• **Required work**
a) According to the biography of Kang Nung-su, which university did he graduate from?
b) Quote the biography of Kang Nung-su starting with "From September 1999" and going on through "North Korean cabinet.".

• **Quoted text**
Kang Nung-su (; February 21, 1930 – July 21, 2015) was a North Korean literary critic and politician. He was a vice premier and member of the politburo of the Central Committee of the Workers' Party of Korea. He was a delegate to the 12th and 13th sessions of the Supreme People’s Assembly.

Career
Kang was born in 1930 in Pyongyang, in Korea under Japanese occupation. He graduated from the Korean literature department of Kim Il-sung University. In March 1973, he became head of the authors' delegation as deputy chair of the central committee of the Korean Writers’ Union, and visited the USSR. In February 1986, he became a vice-president of the Korea Literary Production Company, and in 1989 he became president of the April 15th Literature League and vice-chairman of the Reunification Literature Department of the Korean Writers' Union.

From September 1999 to September 2003, he served as Minister of Culture in the Cabinet of North Korea, and in August 2000 he became chair of the Korea Public Information Committee. In February 2004, he served as chair of the Kimilsungia-Kimjongilia Committee, and in March 2006, he served as deputy chair of the North Korean committee for implementation of the June 15th North–South Joint Declaration.

In June 2006, he was again appointed Minister of Culture, and was retained in this position in April 2009 and through January 2010. In February 2010, he served as head of the Film Department of the WPK Central Committee, and as chair of the National Film Committee. In June 2010 he was appointed vice premier of the North Korean cabinet.

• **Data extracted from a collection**

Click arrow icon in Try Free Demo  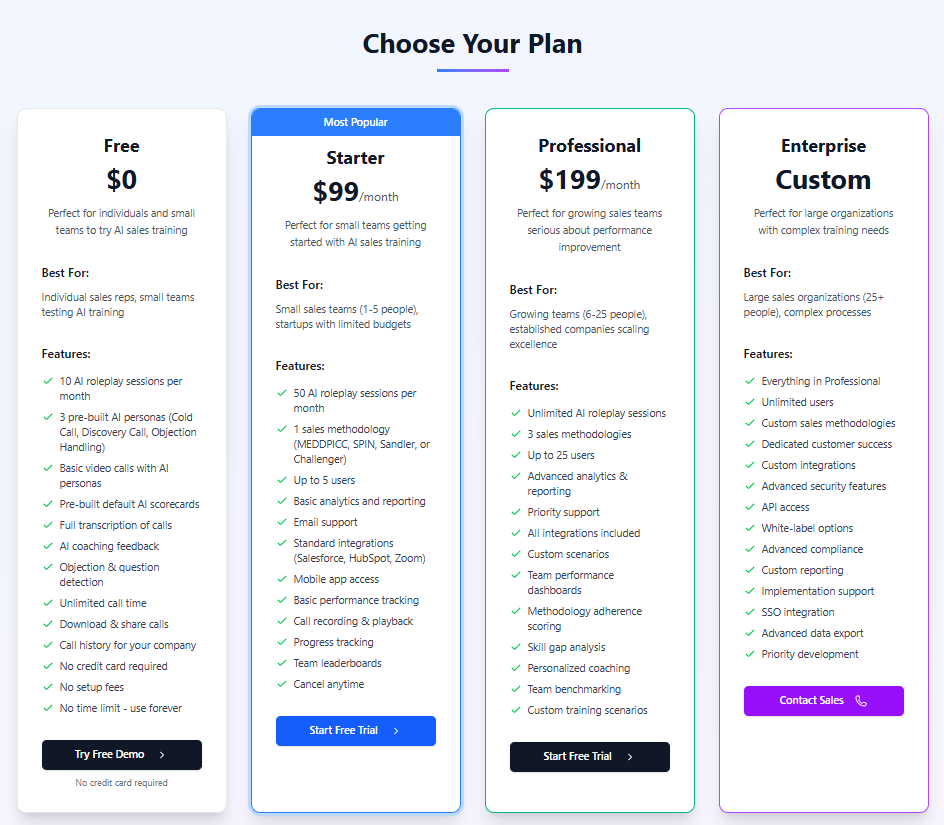coord(162,755)
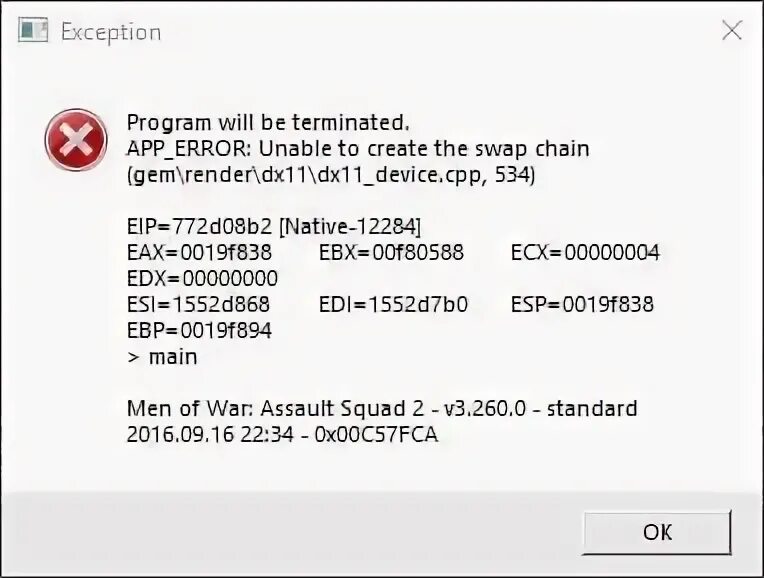Click the '> main' stack entry
Image resolution: width=764 pixels, height=578 pixels.
(162, 357)
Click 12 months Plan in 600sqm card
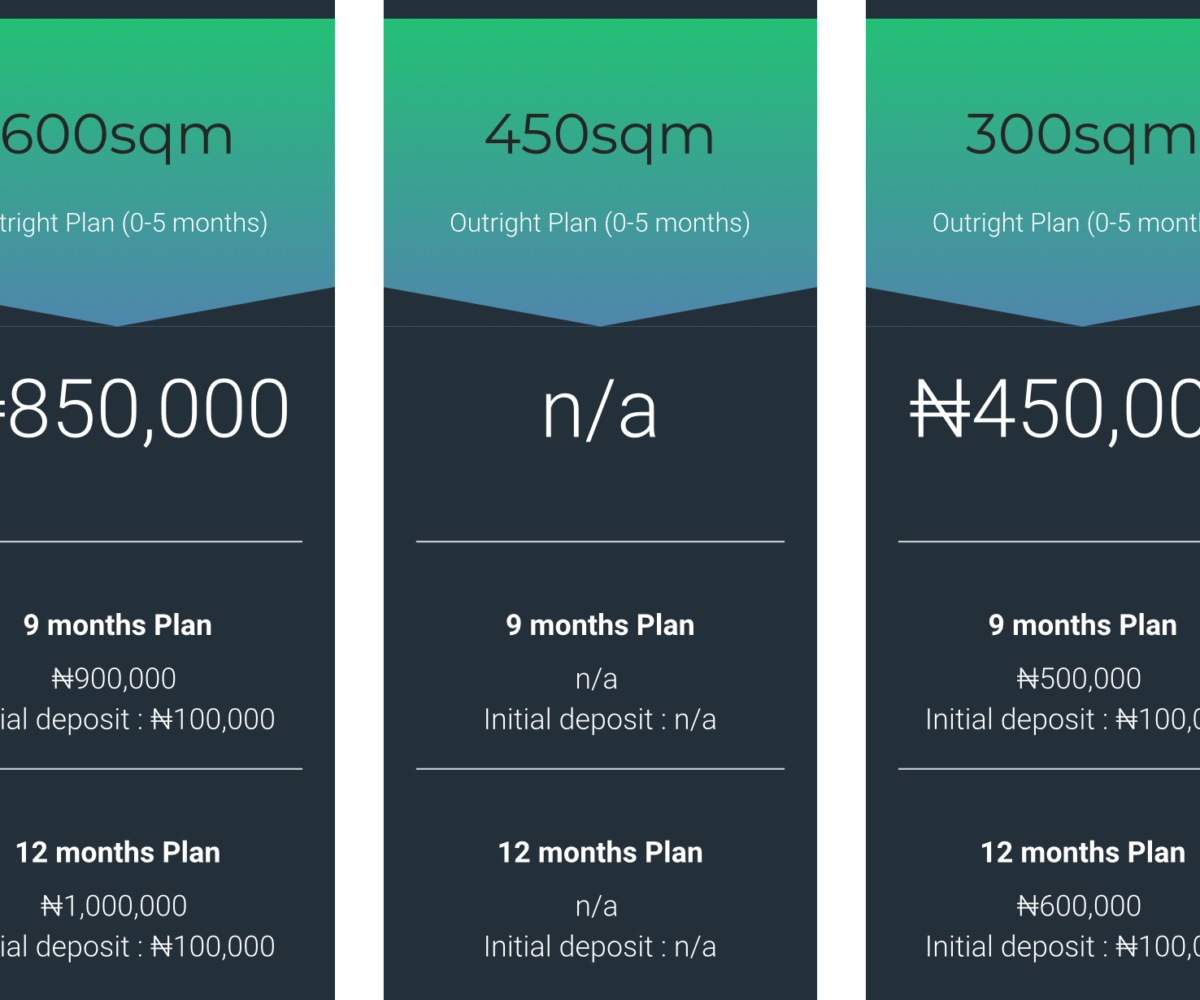The image size is (1200, 1000). point(118,852)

• **Full solutions**
a) Kim Il-sung University.

b)
From September 1999 to September 2003, he served as Minister of Culture in the Cabinet of North Korea, and in August 2000 he became chair of the Korea Public Information Committee. In February 2004, he served as chair of the Kimilsungia-Kimjongilia Committee, and in March 2006, he served as deputy chair of the North Korean committee for implementation of the June 15th North–South Joint Declaration.

In June 2006, he was again appointed Minister of Culture, and was retained in this position in April 2009 and through January 2010. In February 2010, he served as head of the Film Department of the WPK Central Committee, and as chair of the National Film Committee. In June 2010 he was appointed vice premier of the North Korean cabinet.